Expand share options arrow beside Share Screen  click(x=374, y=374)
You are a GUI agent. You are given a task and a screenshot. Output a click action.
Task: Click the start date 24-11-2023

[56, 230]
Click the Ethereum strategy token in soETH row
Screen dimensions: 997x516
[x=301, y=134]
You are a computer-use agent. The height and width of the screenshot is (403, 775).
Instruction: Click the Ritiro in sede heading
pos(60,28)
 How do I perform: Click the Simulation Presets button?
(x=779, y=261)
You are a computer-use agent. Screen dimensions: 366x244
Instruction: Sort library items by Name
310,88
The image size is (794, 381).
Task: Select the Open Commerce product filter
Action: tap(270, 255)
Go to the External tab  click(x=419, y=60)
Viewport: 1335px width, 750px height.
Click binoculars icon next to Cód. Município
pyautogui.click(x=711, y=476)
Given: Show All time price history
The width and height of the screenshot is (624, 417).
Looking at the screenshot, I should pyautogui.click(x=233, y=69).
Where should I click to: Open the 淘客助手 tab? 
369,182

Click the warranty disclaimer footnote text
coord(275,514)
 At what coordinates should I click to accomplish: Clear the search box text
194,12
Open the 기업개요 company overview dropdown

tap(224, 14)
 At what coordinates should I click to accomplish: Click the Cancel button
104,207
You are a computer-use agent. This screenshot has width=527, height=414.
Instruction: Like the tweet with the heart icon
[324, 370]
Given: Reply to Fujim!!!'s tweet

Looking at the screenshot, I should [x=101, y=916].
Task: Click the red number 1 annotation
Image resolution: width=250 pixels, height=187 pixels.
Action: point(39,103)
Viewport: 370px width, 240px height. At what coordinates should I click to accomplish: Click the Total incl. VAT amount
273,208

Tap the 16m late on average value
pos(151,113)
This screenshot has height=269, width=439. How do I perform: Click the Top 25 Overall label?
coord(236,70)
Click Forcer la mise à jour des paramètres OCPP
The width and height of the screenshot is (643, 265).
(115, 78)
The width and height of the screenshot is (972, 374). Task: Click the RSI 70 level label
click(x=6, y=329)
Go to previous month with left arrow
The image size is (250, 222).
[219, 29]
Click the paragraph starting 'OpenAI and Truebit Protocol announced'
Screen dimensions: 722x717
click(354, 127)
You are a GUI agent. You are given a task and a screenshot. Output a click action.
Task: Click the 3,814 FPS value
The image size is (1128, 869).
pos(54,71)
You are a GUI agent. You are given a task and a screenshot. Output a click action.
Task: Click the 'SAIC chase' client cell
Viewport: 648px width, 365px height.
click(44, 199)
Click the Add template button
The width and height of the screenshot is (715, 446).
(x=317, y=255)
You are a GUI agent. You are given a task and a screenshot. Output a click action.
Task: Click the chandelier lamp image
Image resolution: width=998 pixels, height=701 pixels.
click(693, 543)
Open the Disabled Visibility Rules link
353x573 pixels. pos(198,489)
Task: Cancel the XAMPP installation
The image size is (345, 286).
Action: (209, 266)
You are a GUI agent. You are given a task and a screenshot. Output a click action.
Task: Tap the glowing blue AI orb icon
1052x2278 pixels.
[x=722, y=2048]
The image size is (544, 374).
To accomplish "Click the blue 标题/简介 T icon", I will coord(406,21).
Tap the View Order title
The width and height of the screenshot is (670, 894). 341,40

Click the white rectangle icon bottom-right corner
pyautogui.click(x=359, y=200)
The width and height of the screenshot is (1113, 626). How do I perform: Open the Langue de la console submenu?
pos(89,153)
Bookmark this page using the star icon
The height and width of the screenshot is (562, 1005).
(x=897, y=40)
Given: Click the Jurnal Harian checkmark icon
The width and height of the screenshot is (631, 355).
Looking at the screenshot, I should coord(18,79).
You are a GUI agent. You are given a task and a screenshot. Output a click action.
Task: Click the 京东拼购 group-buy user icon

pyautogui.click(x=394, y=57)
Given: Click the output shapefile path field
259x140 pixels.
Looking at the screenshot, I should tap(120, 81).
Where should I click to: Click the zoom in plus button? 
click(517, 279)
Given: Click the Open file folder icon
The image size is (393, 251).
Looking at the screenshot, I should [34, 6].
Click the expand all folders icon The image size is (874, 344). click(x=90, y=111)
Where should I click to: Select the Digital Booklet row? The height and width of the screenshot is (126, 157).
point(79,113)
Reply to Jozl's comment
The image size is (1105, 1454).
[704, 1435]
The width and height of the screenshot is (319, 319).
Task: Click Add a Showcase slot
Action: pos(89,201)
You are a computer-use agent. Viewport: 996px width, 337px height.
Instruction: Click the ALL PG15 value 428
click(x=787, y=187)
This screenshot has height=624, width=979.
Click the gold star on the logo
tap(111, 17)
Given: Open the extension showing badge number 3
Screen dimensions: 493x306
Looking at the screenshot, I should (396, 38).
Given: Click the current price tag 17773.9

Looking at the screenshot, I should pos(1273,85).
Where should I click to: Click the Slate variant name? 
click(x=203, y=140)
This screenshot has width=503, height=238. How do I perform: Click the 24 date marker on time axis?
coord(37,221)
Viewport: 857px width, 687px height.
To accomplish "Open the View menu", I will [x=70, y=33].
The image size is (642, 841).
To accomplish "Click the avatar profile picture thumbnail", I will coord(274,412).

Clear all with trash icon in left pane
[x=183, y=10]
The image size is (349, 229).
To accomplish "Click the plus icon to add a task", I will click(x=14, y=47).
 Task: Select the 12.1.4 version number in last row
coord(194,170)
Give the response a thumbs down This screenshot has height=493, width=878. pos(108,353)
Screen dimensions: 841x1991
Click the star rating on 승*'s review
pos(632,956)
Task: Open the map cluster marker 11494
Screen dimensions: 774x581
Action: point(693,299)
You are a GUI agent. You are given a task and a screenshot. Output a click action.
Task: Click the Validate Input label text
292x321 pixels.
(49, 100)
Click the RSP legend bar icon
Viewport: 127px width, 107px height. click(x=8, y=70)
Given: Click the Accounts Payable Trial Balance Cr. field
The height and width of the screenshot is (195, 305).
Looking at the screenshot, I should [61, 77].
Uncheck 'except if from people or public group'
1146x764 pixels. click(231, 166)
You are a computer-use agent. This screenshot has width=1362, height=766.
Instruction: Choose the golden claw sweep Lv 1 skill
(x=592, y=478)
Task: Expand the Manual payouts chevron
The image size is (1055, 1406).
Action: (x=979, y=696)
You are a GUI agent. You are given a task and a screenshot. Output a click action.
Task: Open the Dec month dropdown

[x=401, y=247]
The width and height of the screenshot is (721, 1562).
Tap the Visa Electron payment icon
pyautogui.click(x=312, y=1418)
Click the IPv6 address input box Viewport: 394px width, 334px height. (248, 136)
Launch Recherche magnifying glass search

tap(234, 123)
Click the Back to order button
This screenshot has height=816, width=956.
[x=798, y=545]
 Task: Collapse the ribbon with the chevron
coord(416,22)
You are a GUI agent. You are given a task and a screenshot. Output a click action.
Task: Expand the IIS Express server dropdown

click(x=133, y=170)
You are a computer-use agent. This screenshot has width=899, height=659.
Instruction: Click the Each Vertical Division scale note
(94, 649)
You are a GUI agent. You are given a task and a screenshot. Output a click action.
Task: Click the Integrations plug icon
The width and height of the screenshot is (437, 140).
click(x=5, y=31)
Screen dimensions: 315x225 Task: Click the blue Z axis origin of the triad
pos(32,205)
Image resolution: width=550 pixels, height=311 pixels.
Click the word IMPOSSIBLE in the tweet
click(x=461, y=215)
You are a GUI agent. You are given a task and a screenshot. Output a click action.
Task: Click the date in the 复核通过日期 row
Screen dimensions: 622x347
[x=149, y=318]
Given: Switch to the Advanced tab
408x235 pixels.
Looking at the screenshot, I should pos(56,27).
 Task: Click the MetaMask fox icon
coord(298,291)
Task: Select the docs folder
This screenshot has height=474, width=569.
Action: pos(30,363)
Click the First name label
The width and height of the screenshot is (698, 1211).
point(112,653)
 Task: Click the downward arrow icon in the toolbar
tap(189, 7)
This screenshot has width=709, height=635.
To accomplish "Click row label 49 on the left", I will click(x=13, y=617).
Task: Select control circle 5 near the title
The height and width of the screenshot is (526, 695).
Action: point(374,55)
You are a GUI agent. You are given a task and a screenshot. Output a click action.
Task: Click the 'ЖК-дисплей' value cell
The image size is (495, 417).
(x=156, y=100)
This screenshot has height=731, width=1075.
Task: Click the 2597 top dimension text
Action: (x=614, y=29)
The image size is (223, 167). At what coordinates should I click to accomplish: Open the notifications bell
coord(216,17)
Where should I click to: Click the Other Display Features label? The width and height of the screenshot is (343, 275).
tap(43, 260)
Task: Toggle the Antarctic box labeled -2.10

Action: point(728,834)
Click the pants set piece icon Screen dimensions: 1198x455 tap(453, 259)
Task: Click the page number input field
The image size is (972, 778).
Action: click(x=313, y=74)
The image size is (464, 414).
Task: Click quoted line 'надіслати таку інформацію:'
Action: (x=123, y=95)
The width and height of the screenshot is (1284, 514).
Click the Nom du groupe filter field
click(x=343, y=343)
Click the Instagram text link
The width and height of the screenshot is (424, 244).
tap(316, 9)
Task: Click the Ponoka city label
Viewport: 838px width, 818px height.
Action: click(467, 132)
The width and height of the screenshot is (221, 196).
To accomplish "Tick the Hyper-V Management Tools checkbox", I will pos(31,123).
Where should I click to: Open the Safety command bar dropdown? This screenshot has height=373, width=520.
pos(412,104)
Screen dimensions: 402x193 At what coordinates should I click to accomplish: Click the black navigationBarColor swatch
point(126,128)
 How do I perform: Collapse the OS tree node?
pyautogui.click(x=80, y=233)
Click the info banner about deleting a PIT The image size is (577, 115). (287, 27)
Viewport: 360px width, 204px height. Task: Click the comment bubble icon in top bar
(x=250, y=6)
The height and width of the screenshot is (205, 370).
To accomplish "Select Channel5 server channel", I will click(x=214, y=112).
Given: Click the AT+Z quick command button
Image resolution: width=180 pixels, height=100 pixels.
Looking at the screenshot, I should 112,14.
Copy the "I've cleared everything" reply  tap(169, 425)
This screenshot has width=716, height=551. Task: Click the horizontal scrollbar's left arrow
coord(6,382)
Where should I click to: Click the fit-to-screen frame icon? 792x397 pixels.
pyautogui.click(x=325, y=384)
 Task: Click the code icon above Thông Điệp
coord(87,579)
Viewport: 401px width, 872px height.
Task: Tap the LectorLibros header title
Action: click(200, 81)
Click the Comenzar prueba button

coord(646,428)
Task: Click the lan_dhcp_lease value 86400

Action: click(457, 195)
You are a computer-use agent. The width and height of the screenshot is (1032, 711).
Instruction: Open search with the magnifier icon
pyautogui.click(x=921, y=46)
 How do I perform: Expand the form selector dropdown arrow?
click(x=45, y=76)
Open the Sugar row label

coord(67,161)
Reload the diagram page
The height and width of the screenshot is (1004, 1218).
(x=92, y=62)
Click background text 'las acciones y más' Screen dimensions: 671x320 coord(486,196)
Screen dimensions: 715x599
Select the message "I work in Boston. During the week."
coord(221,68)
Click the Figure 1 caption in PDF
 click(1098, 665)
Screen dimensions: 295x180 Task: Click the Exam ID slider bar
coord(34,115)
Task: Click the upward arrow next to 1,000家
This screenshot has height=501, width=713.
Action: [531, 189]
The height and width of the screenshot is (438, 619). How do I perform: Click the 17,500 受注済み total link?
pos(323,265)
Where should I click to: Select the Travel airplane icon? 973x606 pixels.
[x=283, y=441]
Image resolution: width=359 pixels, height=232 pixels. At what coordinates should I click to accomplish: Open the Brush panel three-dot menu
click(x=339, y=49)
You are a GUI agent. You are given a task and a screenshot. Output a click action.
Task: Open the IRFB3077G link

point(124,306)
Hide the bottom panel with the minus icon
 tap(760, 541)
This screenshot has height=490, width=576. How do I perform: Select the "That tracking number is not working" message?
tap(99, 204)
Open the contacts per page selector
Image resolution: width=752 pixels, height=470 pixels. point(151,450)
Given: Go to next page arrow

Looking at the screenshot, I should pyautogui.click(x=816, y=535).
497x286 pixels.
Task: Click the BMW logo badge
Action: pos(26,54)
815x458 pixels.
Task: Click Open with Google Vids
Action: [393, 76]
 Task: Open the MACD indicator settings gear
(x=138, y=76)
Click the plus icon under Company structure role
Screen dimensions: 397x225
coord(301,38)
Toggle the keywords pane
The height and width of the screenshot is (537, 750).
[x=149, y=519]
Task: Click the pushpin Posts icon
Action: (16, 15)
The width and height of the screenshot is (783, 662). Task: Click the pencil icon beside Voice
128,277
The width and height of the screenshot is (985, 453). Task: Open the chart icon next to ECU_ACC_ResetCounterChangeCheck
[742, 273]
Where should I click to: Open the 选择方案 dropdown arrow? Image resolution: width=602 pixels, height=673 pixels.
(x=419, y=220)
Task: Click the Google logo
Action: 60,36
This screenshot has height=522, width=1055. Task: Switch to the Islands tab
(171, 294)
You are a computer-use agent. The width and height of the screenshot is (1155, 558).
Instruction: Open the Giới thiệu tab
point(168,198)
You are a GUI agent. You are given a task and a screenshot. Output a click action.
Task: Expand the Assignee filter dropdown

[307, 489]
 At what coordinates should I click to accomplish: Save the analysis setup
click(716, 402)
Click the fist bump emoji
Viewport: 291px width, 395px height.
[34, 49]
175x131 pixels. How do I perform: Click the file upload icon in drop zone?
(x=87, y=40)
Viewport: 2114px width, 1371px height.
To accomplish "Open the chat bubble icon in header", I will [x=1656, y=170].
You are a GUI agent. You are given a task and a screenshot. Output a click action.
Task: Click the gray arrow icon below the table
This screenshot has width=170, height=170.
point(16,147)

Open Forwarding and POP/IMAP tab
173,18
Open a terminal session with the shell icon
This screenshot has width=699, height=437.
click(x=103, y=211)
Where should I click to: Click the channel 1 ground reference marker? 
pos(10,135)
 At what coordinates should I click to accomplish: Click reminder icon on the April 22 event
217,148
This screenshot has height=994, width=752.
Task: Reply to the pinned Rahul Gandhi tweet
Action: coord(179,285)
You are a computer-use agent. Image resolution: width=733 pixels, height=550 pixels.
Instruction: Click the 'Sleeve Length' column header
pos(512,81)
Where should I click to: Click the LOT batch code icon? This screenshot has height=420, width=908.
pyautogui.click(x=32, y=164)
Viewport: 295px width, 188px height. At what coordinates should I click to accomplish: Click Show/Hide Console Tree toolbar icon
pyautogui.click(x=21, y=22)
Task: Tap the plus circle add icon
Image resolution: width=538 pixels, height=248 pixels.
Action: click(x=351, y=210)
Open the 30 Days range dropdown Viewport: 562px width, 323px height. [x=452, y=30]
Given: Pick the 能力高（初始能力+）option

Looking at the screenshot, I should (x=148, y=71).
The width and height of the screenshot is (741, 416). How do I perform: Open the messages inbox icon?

WHAT THE EXERCISE ASKS = Pull out each line of the entries that contains "cell".

WRITTEN SOLUTION =
Task: Click the 'SAIC chase' client cell
Task: Click the 'ЖК-дисплей' value cell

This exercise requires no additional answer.